Little Gods by Jacob Polley
Picador (2006)
51pp, £8.99
ISBN: 9780330444200
Polley’s excellent debut The Brink, published in 2003 was a remarkable critical success. The collection was a Poetry Book Society Choice and shortlisted for the T S Eliot, Forward and John Llewellyn Rhys prizes. In Little Gods Polley presents a much more unified collection; work that is, as the blurb states, guided by ‘old-fashioned lyric inspiration’.
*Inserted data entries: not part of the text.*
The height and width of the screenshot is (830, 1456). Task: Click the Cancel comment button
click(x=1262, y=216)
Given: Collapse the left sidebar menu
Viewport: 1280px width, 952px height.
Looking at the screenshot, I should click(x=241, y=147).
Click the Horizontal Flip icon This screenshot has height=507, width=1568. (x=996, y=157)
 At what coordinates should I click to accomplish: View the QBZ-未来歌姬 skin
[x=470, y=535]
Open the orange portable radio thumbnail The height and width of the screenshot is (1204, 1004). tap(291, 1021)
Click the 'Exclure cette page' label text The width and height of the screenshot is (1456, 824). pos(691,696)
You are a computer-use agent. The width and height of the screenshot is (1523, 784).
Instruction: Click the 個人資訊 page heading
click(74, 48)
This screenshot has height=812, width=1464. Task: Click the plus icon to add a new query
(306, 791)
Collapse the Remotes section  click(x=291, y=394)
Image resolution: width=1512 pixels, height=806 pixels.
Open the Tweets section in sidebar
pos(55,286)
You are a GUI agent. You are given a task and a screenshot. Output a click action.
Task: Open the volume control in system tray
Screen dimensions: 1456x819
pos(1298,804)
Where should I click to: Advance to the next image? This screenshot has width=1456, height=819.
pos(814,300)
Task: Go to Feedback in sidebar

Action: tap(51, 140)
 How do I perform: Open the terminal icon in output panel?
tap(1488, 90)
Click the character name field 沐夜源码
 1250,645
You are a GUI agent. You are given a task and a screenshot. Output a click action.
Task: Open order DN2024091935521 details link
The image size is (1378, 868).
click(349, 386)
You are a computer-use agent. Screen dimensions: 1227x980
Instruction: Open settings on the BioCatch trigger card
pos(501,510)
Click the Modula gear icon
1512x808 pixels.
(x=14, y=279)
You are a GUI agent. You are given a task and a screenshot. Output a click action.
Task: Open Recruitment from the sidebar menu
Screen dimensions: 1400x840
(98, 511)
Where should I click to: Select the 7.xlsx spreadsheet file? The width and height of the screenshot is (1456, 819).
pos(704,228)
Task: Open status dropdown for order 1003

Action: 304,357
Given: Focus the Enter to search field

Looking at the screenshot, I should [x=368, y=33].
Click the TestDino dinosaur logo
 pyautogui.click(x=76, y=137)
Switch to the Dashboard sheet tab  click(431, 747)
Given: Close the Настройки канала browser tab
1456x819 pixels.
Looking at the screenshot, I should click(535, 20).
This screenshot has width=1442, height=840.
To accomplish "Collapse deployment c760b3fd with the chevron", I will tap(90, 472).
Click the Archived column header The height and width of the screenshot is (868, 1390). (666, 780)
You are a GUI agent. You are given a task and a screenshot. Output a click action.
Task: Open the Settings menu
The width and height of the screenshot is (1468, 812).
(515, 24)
The poems here are persistently concerned with the end of a relationship. Whilst there is not a stringent narrative in the sequencing of the poems, Polley has taken care to present a collection that starts in ‘April’ and moves towards ‘October’; the middle of the collection hinges on two poems neatly placed on opposite pages, ‘Twilight’ and ‘Morning’. The overall feel is of a difficult landscape, each image or emotion is sensitively explored; easy or sentimental conclusions are avoided. Indeed, the voice is disarmingly naked and direct, in ‘Dor Beetle’ the conjured ‘shit-eater’ is commanded ‘At the end of love, start burrowing'.
It is to Polley’s great credit that poems from the seat of such emotion are harnessed into affecting lyric forms. This lyric impulse is a significant departure from The Brink, this new collection includes some truly wonderful sonnets – opening poem ‘The Owls’ is likely to be much anthologised. Polley’s ear is present in abundance, he is unafraid to use full rhymes to drive pounding rhythms, take the close of ‘The Cheapjack’ (Forward Shortlisted for best single poem 2006):
…Here’s my nod,
Here’s my wink,
Here’s my blood for the ink.
I’m begging you now; my life for the lot.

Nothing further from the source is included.